▶ WORK REQUIRED
Beginning with the very first line, please reproduce the entries exactly through the line containing "인터뷰 (220, 2377)".

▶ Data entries
----
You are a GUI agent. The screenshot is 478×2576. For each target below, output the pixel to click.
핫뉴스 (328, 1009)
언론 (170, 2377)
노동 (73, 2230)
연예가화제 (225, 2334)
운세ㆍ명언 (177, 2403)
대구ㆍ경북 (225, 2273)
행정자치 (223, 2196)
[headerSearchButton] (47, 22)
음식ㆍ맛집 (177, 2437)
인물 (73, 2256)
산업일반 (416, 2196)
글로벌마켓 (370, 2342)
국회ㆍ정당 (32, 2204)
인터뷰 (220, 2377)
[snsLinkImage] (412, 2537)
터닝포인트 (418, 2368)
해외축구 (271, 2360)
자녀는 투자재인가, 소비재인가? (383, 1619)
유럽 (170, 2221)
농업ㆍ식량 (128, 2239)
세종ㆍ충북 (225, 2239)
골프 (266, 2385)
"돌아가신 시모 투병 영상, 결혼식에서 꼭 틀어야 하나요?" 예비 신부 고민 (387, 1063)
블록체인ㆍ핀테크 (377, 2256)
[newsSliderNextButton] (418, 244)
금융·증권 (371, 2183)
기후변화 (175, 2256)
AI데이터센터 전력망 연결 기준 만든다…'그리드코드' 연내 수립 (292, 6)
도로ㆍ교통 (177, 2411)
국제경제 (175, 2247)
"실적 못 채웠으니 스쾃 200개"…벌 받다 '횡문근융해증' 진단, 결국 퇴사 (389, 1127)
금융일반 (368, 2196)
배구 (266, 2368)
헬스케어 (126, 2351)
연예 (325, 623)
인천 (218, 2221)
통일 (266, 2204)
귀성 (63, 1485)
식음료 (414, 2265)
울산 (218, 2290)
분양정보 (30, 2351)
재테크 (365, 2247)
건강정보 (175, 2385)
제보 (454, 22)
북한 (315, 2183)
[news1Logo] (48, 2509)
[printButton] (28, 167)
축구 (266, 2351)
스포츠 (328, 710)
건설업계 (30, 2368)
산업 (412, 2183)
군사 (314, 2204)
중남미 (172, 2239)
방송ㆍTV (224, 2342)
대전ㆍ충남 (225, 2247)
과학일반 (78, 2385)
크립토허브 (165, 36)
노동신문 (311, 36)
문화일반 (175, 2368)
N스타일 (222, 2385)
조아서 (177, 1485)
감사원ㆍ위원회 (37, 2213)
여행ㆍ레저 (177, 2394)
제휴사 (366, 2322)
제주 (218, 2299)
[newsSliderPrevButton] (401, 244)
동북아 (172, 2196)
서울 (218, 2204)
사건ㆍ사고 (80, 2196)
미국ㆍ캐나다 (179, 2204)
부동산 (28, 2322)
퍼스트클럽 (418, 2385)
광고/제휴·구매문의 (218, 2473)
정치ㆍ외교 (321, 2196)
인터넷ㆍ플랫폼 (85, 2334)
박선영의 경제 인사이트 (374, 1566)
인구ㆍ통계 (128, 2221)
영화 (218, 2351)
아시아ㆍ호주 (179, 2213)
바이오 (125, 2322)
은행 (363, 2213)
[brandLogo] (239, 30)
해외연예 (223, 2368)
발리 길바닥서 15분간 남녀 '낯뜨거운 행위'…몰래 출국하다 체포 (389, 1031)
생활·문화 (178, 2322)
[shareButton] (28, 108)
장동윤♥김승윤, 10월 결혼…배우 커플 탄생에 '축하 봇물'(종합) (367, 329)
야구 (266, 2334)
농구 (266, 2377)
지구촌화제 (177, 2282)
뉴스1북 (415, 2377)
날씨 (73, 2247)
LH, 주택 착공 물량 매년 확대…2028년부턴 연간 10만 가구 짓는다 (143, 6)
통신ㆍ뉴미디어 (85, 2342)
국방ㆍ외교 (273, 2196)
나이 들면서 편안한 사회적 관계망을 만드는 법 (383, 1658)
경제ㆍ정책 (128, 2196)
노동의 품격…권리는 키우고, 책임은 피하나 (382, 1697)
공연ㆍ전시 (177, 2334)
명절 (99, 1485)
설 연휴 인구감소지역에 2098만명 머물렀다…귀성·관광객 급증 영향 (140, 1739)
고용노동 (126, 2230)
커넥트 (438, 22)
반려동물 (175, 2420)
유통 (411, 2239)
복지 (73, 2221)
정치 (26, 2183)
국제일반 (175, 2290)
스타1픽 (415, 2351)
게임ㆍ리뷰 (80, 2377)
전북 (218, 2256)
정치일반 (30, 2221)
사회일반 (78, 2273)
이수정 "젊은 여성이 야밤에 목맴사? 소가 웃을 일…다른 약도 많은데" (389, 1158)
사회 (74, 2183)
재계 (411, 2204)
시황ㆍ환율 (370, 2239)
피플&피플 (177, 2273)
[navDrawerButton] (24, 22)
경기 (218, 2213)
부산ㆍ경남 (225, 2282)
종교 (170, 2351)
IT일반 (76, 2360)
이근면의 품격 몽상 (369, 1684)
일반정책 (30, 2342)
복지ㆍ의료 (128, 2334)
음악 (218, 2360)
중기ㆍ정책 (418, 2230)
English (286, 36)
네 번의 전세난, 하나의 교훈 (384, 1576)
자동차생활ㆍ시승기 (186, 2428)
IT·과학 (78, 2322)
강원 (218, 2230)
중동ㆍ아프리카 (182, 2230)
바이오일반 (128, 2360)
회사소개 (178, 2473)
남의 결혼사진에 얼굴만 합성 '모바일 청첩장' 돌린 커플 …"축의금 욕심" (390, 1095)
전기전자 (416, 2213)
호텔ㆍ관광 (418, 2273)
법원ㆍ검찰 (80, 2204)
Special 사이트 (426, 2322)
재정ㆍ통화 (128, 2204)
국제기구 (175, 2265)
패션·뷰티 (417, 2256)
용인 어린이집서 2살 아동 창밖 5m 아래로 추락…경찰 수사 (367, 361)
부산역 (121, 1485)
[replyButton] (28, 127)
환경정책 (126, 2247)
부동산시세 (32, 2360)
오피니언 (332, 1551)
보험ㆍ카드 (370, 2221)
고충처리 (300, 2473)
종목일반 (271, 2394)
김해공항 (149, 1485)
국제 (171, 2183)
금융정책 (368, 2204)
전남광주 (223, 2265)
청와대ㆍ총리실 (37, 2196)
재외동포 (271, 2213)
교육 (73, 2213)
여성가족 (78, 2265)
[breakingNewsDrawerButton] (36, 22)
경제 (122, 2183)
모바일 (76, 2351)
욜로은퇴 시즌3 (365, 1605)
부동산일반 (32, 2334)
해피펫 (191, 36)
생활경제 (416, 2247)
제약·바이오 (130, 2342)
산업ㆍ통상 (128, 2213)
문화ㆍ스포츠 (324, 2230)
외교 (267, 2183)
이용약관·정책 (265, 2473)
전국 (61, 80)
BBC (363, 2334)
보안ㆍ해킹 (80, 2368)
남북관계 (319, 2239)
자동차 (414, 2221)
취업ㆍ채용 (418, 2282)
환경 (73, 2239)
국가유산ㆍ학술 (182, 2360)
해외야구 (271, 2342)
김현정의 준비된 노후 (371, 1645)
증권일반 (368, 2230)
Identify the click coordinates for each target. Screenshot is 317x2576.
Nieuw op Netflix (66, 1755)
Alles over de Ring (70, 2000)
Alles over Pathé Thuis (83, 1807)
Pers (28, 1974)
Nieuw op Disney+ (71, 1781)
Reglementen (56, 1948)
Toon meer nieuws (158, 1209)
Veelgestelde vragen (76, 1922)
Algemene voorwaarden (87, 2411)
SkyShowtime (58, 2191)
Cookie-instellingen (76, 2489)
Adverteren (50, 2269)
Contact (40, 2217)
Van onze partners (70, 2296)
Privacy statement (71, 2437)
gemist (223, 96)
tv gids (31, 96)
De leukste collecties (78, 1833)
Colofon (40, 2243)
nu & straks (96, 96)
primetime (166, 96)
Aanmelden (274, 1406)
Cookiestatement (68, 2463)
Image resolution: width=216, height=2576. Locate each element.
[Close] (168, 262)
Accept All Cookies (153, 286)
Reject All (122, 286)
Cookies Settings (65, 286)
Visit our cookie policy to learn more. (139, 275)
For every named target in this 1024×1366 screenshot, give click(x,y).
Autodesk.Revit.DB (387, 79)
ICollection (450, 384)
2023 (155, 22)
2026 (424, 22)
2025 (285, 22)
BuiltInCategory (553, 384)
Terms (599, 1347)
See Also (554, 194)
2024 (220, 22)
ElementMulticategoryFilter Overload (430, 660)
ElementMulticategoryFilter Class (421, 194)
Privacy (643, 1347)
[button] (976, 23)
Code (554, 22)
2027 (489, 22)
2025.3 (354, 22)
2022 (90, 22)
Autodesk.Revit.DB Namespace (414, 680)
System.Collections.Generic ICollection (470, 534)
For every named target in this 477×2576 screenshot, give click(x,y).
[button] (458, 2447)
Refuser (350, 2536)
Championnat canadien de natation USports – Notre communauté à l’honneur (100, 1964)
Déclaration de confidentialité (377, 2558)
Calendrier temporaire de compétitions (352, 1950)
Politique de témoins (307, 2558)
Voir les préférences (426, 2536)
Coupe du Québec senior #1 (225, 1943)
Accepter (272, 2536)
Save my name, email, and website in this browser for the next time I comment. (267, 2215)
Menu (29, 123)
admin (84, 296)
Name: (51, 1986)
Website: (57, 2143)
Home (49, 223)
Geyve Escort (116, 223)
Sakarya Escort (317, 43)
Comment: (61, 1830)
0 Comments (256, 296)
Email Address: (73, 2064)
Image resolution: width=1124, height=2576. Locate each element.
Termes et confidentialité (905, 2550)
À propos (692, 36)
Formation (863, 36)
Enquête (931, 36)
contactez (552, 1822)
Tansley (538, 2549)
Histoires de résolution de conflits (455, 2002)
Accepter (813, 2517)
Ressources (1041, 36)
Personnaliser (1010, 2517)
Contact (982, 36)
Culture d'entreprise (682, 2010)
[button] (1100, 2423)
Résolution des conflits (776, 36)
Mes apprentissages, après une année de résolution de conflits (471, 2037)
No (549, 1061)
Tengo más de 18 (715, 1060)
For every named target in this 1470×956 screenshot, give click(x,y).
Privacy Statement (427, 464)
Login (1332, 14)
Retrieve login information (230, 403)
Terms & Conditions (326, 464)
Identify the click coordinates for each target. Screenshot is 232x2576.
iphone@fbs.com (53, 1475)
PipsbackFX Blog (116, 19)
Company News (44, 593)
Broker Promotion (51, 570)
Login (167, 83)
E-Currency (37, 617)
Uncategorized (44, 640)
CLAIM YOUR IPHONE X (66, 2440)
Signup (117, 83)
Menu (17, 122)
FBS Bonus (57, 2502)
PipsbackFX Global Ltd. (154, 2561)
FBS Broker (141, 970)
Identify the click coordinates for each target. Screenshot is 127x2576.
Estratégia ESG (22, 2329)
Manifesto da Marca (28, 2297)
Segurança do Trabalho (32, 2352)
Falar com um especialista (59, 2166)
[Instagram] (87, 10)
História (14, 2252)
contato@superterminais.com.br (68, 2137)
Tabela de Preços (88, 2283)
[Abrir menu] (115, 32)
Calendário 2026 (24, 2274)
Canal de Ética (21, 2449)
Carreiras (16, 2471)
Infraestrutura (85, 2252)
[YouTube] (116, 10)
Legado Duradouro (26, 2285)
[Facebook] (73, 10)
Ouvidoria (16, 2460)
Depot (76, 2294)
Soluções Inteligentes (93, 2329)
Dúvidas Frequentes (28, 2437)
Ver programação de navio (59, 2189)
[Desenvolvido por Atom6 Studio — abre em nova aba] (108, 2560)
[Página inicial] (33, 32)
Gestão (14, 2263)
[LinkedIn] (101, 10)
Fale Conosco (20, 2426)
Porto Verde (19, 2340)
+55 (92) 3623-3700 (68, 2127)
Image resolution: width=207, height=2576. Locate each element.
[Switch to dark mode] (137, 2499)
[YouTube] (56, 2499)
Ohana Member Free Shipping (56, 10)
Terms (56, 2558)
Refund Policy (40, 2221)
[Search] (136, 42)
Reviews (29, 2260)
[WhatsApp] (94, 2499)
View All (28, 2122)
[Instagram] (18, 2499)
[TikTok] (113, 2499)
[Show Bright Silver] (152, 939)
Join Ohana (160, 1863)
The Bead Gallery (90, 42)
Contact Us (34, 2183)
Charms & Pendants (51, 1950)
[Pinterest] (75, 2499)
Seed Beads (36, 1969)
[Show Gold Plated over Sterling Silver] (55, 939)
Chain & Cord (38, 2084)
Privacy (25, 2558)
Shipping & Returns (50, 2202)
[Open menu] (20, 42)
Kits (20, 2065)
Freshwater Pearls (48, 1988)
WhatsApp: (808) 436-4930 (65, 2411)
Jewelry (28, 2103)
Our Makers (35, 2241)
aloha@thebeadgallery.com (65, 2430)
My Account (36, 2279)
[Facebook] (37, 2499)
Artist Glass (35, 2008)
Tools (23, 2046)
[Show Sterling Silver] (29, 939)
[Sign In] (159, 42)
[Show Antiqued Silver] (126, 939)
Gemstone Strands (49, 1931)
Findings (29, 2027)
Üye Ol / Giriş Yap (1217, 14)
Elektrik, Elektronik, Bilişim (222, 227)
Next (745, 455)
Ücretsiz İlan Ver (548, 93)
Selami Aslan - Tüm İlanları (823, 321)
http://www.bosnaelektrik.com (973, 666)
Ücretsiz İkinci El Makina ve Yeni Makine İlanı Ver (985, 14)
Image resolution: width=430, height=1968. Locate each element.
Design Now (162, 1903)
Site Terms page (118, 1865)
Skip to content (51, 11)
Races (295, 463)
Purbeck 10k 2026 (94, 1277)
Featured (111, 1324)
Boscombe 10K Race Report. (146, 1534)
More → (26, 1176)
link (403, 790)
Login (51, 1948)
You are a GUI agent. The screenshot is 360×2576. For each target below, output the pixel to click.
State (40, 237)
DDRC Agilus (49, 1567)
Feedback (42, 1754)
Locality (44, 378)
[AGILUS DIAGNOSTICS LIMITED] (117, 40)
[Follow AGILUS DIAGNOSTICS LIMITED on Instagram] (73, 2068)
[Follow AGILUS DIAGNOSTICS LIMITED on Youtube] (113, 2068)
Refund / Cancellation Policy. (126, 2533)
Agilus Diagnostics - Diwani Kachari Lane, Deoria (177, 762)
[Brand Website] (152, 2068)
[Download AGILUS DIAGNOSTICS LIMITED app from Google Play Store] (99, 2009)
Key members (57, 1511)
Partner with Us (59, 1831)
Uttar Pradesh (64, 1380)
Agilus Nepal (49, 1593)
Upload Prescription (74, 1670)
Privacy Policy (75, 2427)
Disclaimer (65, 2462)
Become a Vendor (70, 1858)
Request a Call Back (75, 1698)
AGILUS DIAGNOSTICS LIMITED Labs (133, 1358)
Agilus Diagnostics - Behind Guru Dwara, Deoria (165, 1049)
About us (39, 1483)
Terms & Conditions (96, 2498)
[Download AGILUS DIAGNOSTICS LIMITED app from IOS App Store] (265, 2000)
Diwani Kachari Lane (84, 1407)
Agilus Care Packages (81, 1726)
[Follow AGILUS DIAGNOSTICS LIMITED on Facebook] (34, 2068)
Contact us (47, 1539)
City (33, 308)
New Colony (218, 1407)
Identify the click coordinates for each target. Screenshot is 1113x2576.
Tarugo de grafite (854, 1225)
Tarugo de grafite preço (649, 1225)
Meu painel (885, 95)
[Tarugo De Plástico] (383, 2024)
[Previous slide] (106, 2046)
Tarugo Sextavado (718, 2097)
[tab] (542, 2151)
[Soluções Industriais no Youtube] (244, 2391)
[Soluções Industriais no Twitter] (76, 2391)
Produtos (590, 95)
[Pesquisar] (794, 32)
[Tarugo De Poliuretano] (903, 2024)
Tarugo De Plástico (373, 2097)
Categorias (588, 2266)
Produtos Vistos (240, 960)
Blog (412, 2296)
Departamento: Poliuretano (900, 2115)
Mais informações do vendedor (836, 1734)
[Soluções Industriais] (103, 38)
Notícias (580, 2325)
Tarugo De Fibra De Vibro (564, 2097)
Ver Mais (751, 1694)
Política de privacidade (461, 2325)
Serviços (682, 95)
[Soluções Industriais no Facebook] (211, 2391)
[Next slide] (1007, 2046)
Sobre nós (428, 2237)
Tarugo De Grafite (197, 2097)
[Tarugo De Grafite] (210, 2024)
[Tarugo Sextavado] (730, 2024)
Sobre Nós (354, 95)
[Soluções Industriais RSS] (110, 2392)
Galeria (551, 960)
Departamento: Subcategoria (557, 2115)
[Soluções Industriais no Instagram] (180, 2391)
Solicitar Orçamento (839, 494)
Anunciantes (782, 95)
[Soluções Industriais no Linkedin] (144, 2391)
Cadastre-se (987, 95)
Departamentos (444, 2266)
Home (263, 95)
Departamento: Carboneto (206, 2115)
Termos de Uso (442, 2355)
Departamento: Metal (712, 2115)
----
▶ REPLY TO THE TASK
You are a GUI agent. The screenshot is 478×2576. For each target below, output the pixel to click.
핫뉴스 (328, 1009)
언론 (170, 2377)
노동 (73, 2230)
연예가화제 (225, 2334)
운세ㆍ명언 (177, 2403)
대구ㆍ경북 (225, 2273)
행정자치 (223, 2196)
[headerSearchButton] (47, 22)
음식ㆍ맛집 (177, 2437)
인물 (73, 2256)
산업일반 (416, 2196)
글로벌마켓 (370, 2342)
국회ㆍ정당 (32, 2204)
인터뷰 (220, 2377)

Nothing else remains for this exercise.